● REQUIRED WORK: Print all the data that follows exactly, images excluded.

● Recorded data:
= Beginning of Section =

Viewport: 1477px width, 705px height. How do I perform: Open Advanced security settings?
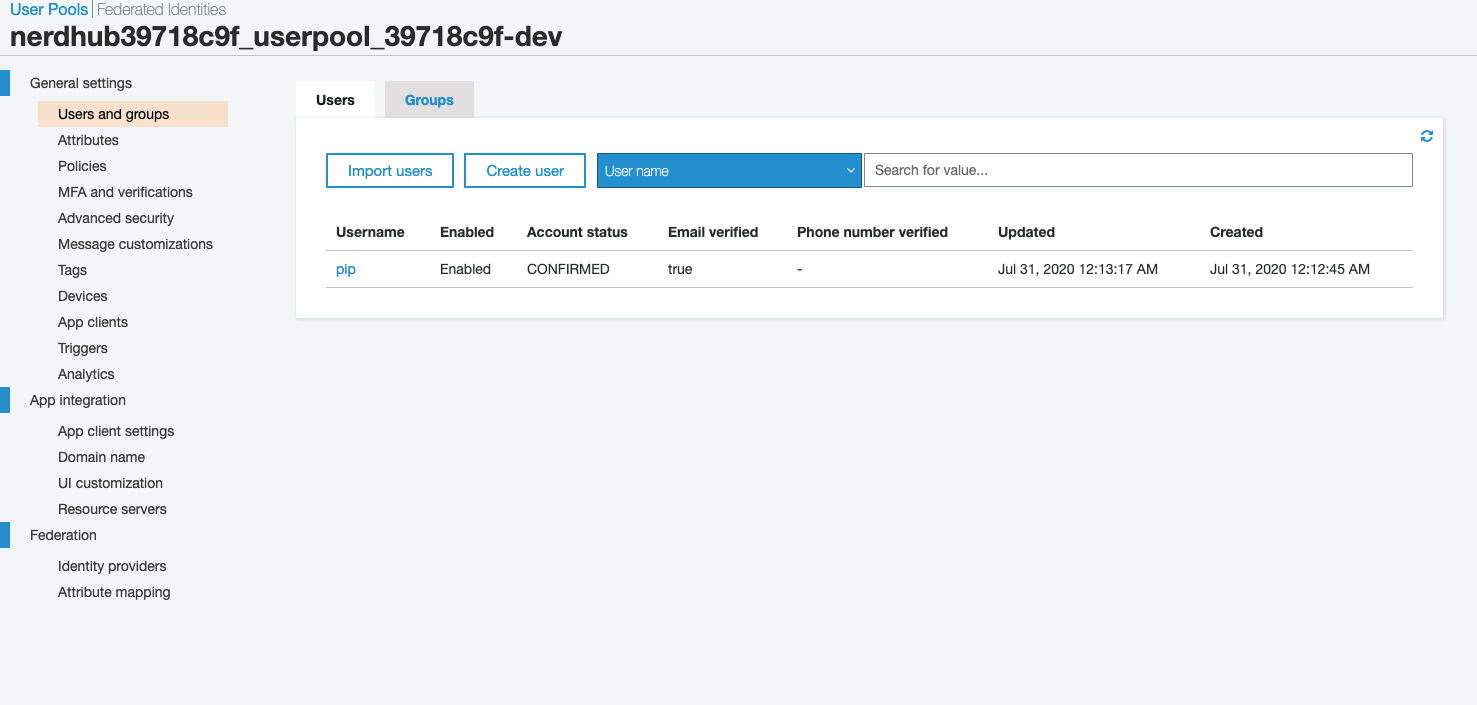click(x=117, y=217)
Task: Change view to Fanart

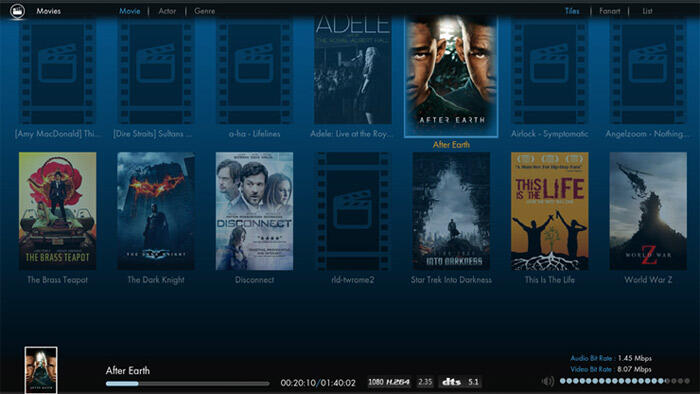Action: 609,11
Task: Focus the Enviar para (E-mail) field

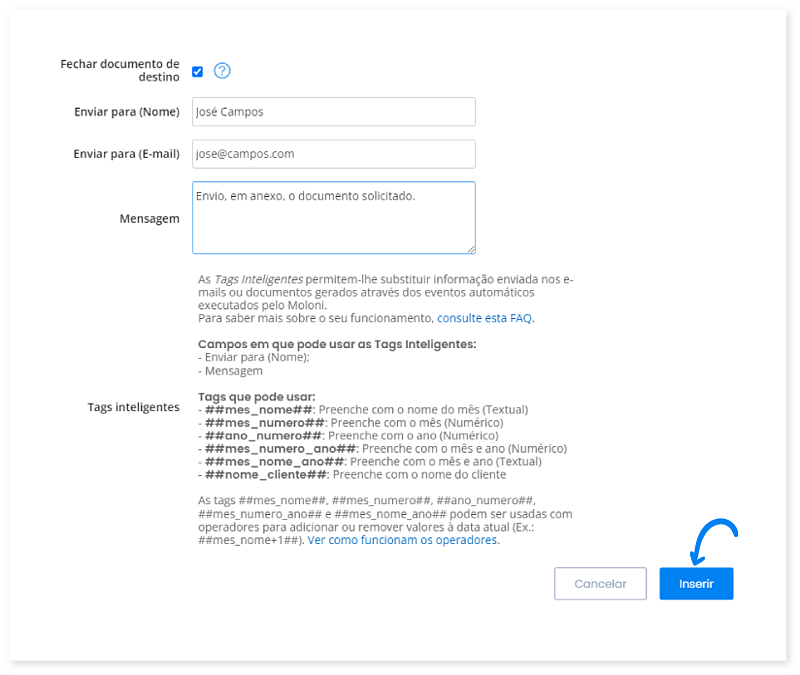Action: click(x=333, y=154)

= End of Section =

● SOLUTION FOR THIS PROBLEM:
Viewport: 1477px width, 705px height. How do I perform: Open Advanced security settings?
click(x=117, y=217)
Task: Change view to Fanart

Action: 609,11
Task: Focus the Enviar para (E-mail) field

Action: click(x=333, y=154)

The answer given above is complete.